The most common tactic used in email attacks in the final quarter of 2018 was impersonation, which was used in 50% of email attacks. Microsoft is impersonated in 70% of those attacks, with other commonly impersonated brands including Netflix, FedEx, Amazon, and the Internal Revenue Service (IRS).

The reason that Microsoft tops the list is because cybercriminals are seeking credentials for Office 365 accounts, which can be used in account takeover attacks on other individuals in the organization and business contacts. Account takeover threats account for 20% of all inbound email attacks on employees. One third of advanced email attacks target C-level employees and use display names of trusted individuals.

The problem for businesses is most email security solutions struggle to identify email account takeover attacks because the emails are sent from a genuine, trusted internal email account or the account of a trusted business contact.
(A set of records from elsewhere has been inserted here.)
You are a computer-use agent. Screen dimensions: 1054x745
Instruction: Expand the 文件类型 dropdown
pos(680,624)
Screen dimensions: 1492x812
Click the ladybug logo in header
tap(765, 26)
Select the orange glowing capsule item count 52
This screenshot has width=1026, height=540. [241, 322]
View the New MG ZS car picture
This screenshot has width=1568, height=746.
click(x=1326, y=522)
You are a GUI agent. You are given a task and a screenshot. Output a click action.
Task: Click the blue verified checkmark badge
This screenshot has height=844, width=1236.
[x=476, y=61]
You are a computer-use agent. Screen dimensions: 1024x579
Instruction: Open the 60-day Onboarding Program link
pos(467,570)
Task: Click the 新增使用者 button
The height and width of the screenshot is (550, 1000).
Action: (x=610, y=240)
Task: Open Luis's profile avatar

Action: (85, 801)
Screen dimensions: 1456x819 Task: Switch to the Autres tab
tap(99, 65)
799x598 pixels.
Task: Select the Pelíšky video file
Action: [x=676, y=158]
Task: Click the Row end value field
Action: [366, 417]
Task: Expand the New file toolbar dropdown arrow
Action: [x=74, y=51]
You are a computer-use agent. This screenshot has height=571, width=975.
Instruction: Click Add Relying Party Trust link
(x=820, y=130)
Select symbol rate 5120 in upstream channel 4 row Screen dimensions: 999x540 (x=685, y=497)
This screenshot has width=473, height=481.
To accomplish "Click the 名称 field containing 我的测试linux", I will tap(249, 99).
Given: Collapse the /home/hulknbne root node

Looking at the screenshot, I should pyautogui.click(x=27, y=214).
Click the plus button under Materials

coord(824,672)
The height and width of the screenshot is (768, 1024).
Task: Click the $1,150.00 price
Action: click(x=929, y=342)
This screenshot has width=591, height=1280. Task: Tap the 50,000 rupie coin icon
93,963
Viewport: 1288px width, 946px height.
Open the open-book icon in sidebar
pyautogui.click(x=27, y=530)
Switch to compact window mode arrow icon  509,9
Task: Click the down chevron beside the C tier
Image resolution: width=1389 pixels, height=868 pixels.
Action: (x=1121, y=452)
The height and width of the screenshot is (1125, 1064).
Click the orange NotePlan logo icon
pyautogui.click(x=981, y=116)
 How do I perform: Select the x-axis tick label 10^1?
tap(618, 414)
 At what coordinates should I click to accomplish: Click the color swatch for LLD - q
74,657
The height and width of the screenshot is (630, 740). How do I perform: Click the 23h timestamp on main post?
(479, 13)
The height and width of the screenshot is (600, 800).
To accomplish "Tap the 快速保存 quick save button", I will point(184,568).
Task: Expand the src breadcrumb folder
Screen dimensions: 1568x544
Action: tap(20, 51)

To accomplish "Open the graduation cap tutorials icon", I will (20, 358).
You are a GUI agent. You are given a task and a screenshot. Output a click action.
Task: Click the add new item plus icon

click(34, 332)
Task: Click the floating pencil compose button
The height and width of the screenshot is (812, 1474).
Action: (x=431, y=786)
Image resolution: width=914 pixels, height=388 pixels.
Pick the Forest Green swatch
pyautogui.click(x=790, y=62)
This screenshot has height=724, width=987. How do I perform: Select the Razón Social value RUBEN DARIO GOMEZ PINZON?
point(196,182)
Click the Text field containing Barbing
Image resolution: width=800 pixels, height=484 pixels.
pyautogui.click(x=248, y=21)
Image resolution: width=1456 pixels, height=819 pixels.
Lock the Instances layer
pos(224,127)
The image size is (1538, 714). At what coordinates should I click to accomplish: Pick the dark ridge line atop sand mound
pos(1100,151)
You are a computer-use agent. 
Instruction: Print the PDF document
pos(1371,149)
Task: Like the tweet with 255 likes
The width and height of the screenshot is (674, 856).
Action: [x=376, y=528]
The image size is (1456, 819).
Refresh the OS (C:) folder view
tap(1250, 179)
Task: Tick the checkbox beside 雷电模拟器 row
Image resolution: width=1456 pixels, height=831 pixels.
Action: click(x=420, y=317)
These attacks tend to be performed on high profile employees and executives. Their accounts can be used in BEC scams and can be highly lucrative, resulting in fraudulent wire transfers of hundreds of thousands of dollars. These attacks are also commonly used to obtain the W-2 Forms of employees, which are used in tax fraud and identity theft.

Given the increase in email-based attacks and the high cost of data breaches, an advanced email security solution is essential to make sure that the majority of these threats are blocked before any damage is caused.